• [Work instruction] Every line between the one containing "Where should I click to: Click the" and the last line of the data, both included, is to be set down exactly, and pictures are to be omitted.

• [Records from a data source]
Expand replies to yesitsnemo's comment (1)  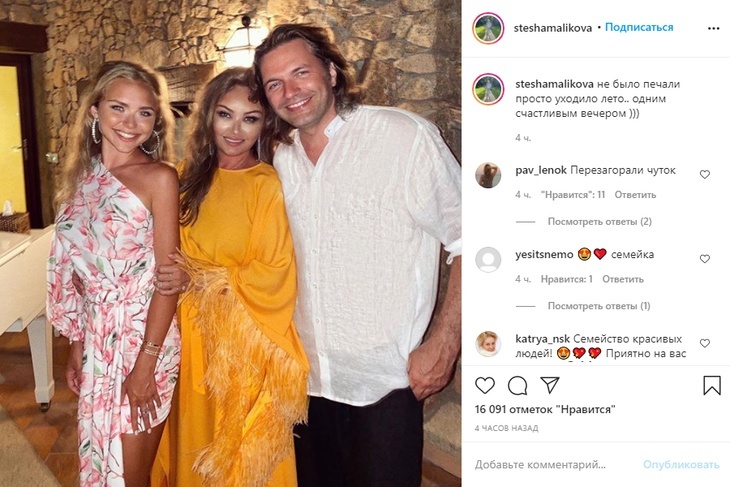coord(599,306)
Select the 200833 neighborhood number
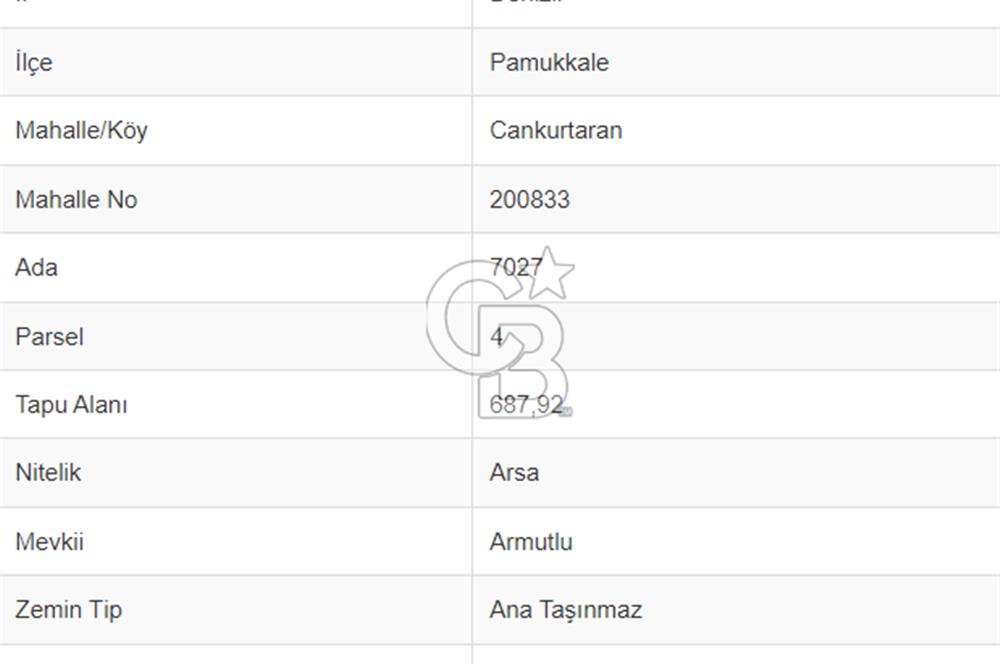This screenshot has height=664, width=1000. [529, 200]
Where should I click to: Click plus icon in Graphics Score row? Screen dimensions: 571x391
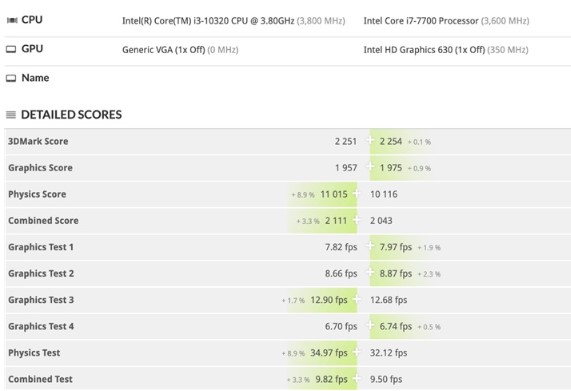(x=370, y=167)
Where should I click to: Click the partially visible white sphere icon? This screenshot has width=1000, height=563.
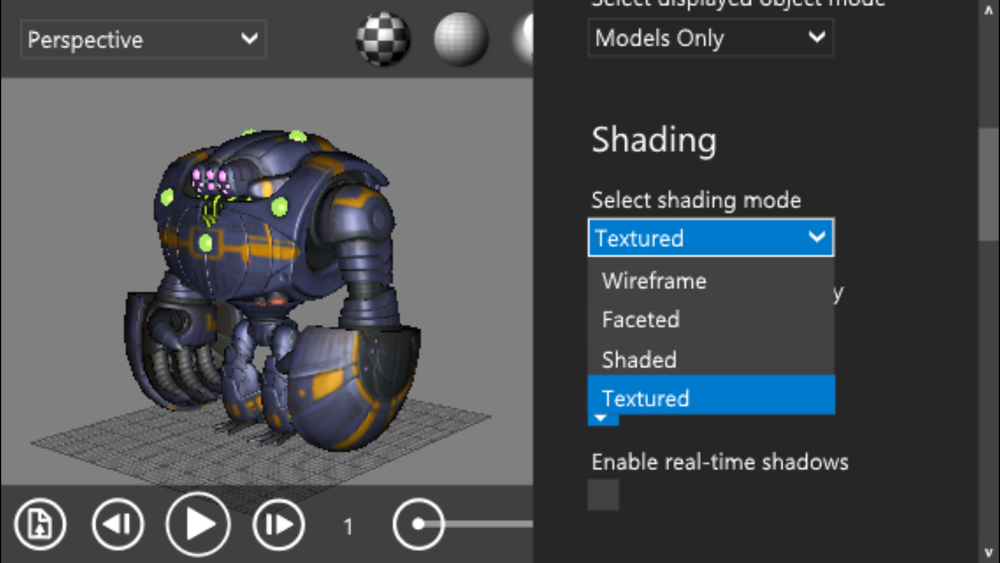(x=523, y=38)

• [Answer section]
Where should I click to: Click the partially visible white sphere icon? This screenshot has width=1000, height=563.
(x=523, y=38)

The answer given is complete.